Provided text:
The year was 1989, and I was an awkward 11-year old boy sorely in need of a hobby. I was reared by wonderful parents in a small town–the kind of place where mundane was a way of life, but where amazing things seldom occurred outside of one’s dreams. I was something of a “dabbler” when it came to my pastimes: I had “dabbled” with piano lessons (though I don’t remember attending a single lesson), dabbled with little league baseball, and even spent some time in week-long workshop with a magician at our local library, all in the hope of finding something to tickle my fancy, something to ignite the fires of my imagination and give me something on which to pour all of my pent-up, pre-adolescent energy. At that point, outside of devouring novels like Goldfish crackers, I had found nothing to fit the bill.
And then, it happened–summer, 1989. The Year of the Bat. Tim Burton’s twisted interpretation of Batman gripped me like nothing had ever done before, and after multiple viewings, I finally decided that I had found precisely that for which I was looking. I purchased my first comic book from Waldenbooks (Detective Comics #605, a copy of which resides in my safe at home), and settled in to my new favorite pastime.
Around that same time, I purchased another comic book, the cover of which featured a grown man staring pensively at a costume bedecked in bright yellow, red, and green–the unmistakeable pallette of Robin, the Boy Wonder. Above this man were the grim silhouettes of Batman and a rather lizard-like gentleman (whose moniker, I would later learn, was “Two-Face”). Tucked away in the right corner of this cover was a young boy, clothed in a leather jacket and faded blue jeans, looking at the man and the Robin suit with mouth agape and eyes filled with innocence and wonder.
The boy’s name was Tim Drake. And though I did not yet realize it, he would make an indelible mark on my life that remains to this day.
If Batman was the character that got me interested in comics, Tim Drake was responsible for keeping me there. The story of his transformation from curious young boy to potential Boy Wonder found me at a time in my life when my boyish dreams of greatness still hung ripe on the vine, ready to be plucked and consumed. The idea that a young person–someone near my own age!– could aspire to become a hero and succeed in that endeavor was infectious to me. I couldn’t get it out of my head. I knew that Batman had lost a Robin before Tim, knew that Batman claimed not to want or need the assistance of anyone, and though I understood the power of the lone Dark Knight’s image, I couldn’t help but agree with young Tim as he pled his case to his hero:
“Batman needs Robin. No matter what he thinks he wants.”
I followed his story carefully over the next months and years, waiting with baited breath as issue after issue passed with little to no mention of Tim. He had become a figurehead for me, a character that resonated with me like no other had before, and the anticipation of seeing Tim suit up and fight crime alongside of Batman was palpable whenever a new issue would hit the stands. And when it finally happened–when Tim donned the red, green, yellow, and black in all of its Breyfoglesque glory–I was elated. Batman and Robin were together again.

Stored data:
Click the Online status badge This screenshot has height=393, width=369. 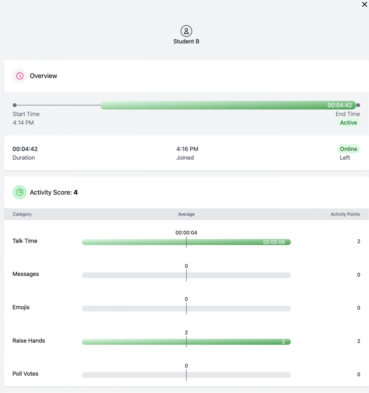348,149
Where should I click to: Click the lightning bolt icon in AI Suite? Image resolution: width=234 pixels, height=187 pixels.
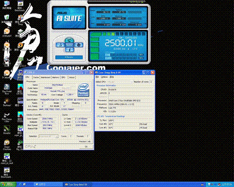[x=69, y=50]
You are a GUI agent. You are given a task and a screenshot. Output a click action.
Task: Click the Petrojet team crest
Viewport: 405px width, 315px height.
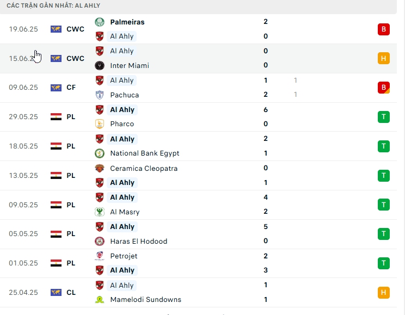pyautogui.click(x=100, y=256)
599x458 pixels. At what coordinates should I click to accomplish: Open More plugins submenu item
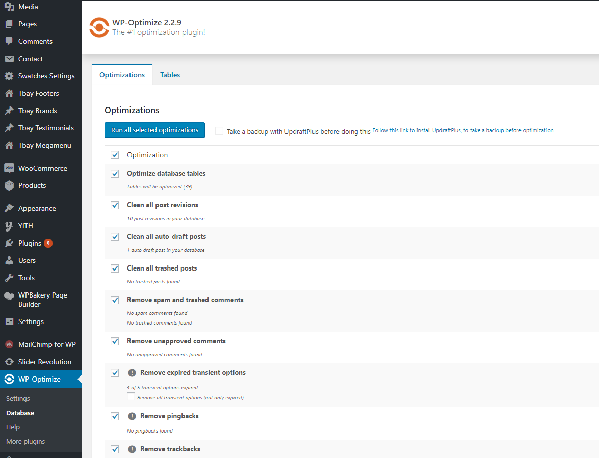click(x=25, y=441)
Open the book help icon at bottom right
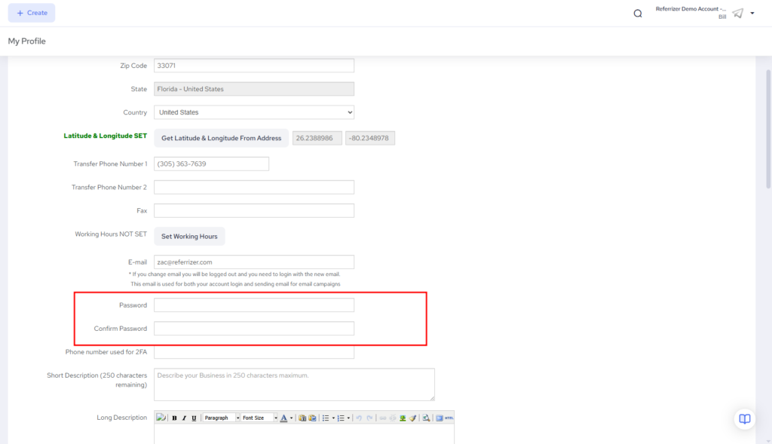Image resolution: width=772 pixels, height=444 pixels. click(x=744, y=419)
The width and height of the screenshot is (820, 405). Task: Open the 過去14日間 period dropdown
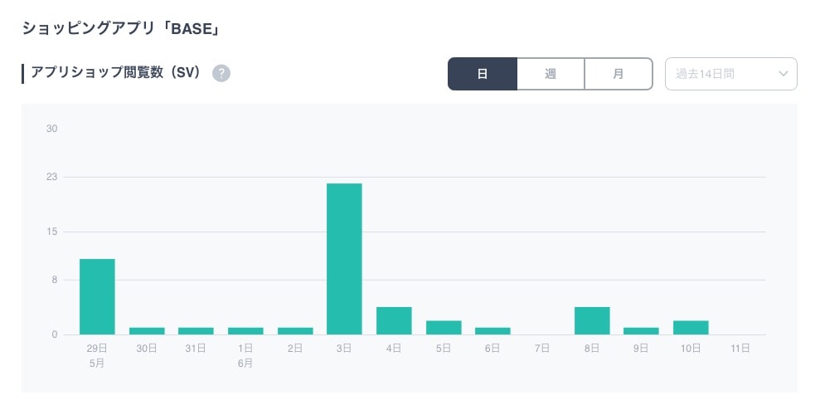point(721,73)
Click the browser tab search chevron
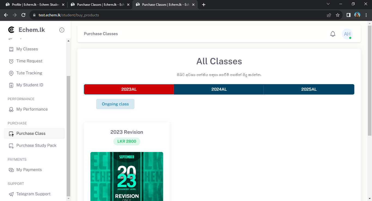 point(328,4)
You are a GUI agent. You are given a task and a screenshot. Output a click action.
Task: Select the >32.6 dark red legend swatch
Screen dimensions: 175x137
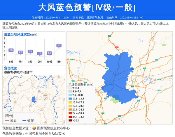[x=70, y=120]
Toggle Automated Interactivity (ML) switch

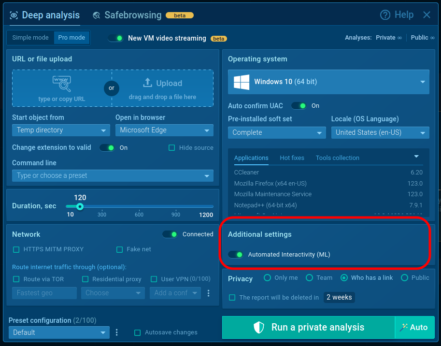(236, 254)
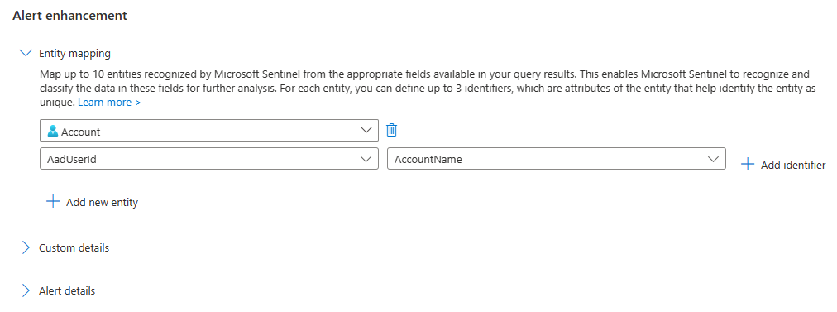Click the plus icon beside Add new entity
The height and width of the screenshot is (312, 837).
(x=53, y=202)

--

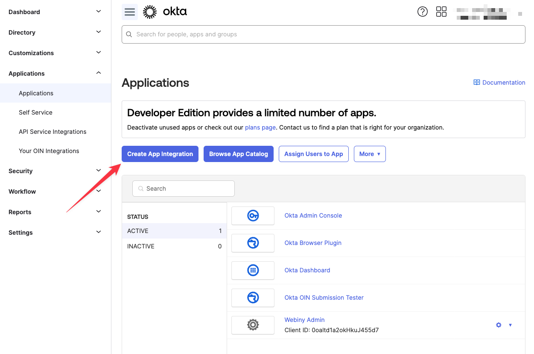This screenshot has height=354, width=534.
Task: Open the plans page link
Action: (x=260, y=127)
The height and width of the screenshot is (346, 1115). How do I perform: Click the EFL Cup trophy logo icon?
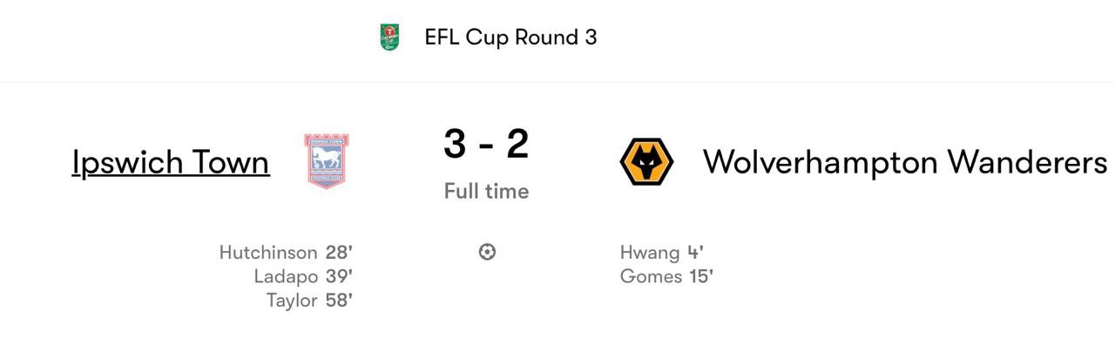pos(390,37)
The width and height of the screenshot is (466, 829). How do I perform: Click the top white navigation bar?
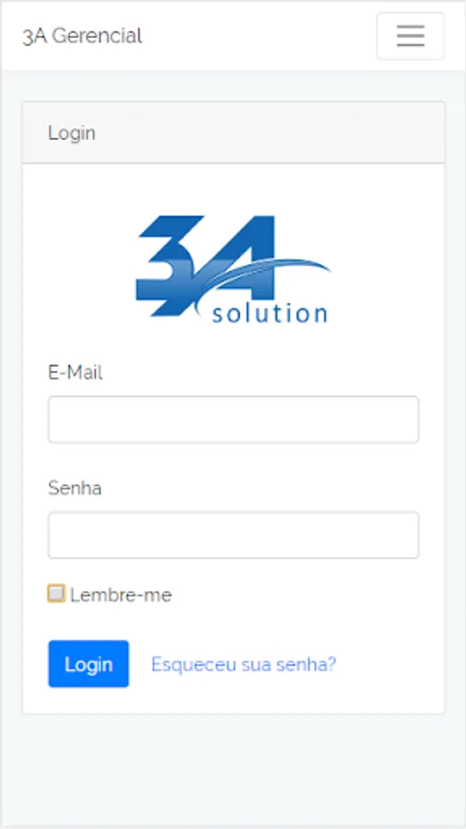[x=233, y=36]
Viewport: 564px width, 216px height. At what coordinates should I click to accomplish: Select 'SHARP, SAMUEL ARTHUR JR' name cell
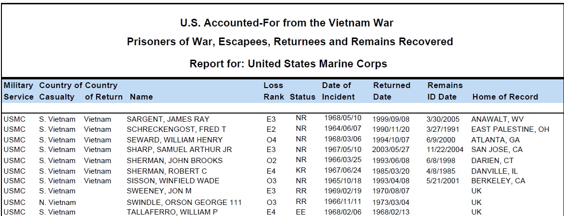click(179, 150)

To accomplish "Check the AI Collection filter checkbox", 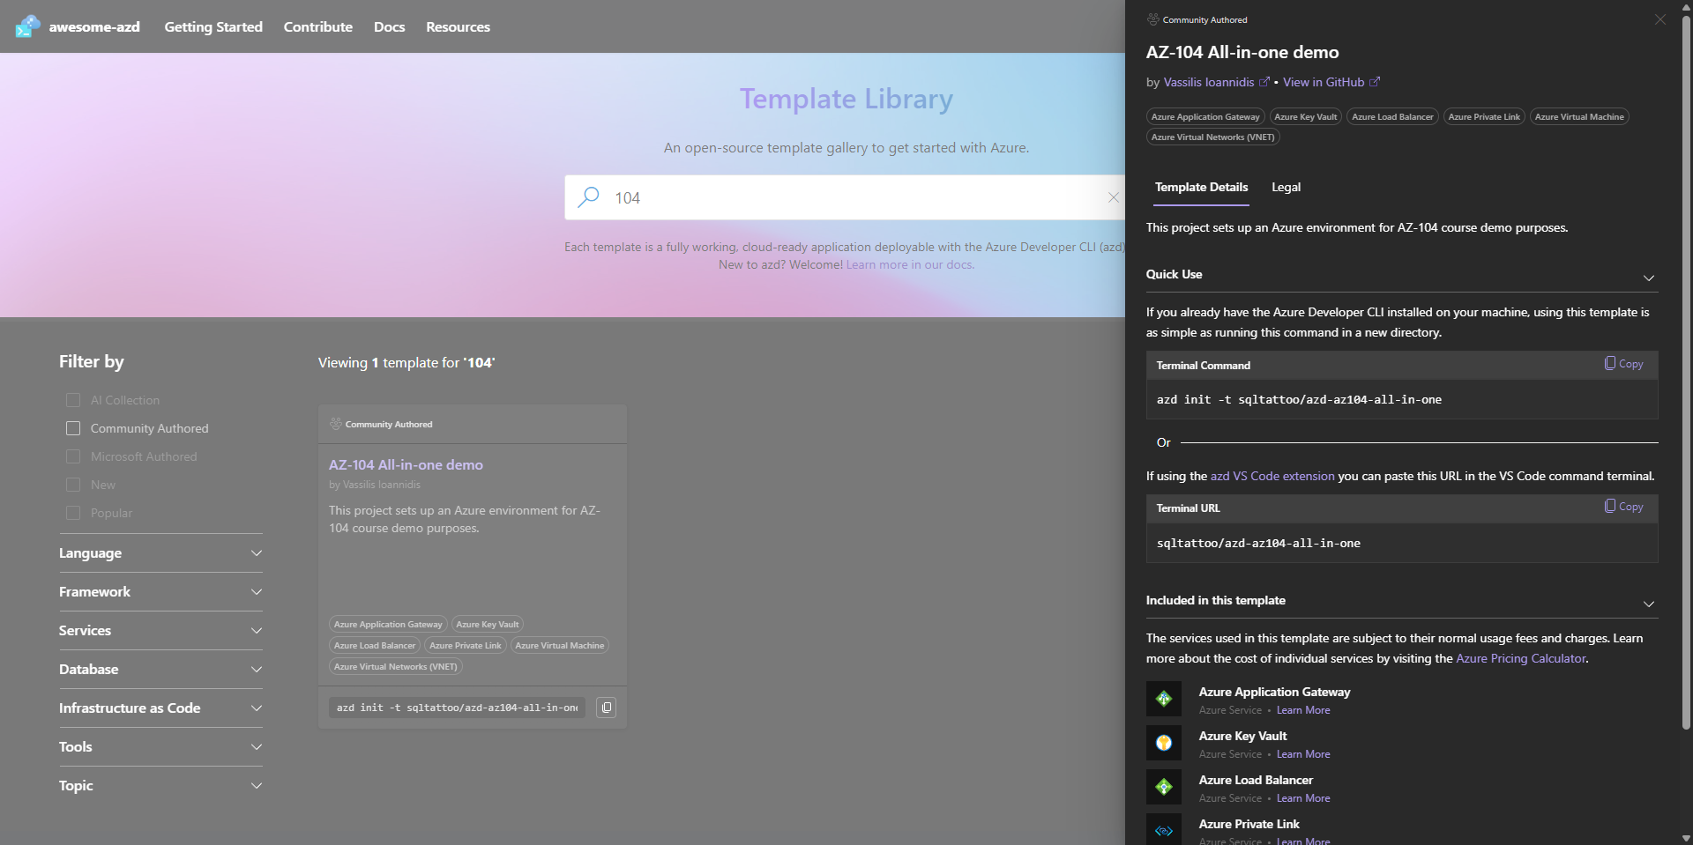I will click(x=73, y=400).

Work order 1:
In the text about Tim Drake, rewrite everything from "Around that same" down to "to this day.", swapping "leather jacket" for "denim jacket".
Work order 2:
According to the text about Tim Drake, which comic book did the writer buy first, and from which store?
Work order 3:
Continue the text about Tim Drake, starting after its last sentence.

Exercise output 1:
Around that same time, I purchased another comic book, the cover of which featured a grown man staring pensively at a costume bedecked in bright yellow, red, and green–the unmistakeable pallette of Robin, the Boy Wonder. Above this man were the grim silhouettes of Batman and a rather lizard-like gentleman (whose moniker, I would later learn, was “Two-Face”). Tucked away in the right corner of this cover was a young boy, clothed in a denim jacket and faded blue jeans, looking at the man and the Robin suit with mouth agape and eyes filled with innocence and wonder.
The boy’s name was Tim Drake. And though I did not yet realize it, he would make an indelible mark on my life that remains to this day.

Exercise output 2:
Detective Comics #605, bought from Waldenbooks.

Exercise output 3:
See, Tim Drake has always been my Robin. I read as he took his first steps into this brave, new world. I followed him as he traveled to Europe for training with Lady Shiva, as he faced the Joker for the first time, as he came into his own and starred in his long-running solo title, as he succumbed to a deadly virus in the Contagion crossover, and gradually assumed more responsibilty and earned more respect within the Bat-family. I rejoiced when he assumed leadership over the Teen Titans, and grieved when his father was murdered. And when Damian Wayne was handed the suit in the aftermath of Bruce Wayne’s “death” forcing Tim to assume the mantle of Red Robin, I too felt betrayed.
But when the New 52 initiative was announced–with no mention of a solo book featuring Tim Drake–I really began to worry that he was going to be marginalized in this new universe. Yes, he was given a starring role in Teen Titans, but now that five months have passed since the relaunch, it’s safe to say that there’s been barely a hint of Tim’s relationship with the rest of the Bat-family in either Titans or the Bat-books. It doesn’t feel right to me, not at all, and his exclusion (temporary or not) from the narratives that spawned him gives one the impression that Tim Drake just doesn’t matter.
But he does matter. He matters to me, and to countless other fans who never knew Dick Grayson or Jason Todd as the Boy Wonder. He matters to those of us who, in our prepubescent awkwardness, found in Tim Drake the courage to believe ourselves capable of more than we could ever have imagined. Tim Drake represents the hope of every young boy and girl whose dreams are cruelly tread upon by the harsh realities of life–the hope that with a lot of work and a little luck, they too might be able to rise from the muck and become larger than life, a hero whose exploits will be praised and sung for ages to come.
I know Tim Drake does matter to the powers that be at DC Comics. I appreciate what Scott Lobdell and Brett Booth are doing with him in Teen Titans, and I appreciate DC for trying new things with different characters. But I still hold out hope that one day in the not too distant future, Tim Drake will be free spread his wings and fly in his own solo title once again, and that he will rejoin his Bat-family brothers and sisters in Gotham. It’s where he really belongs, after all.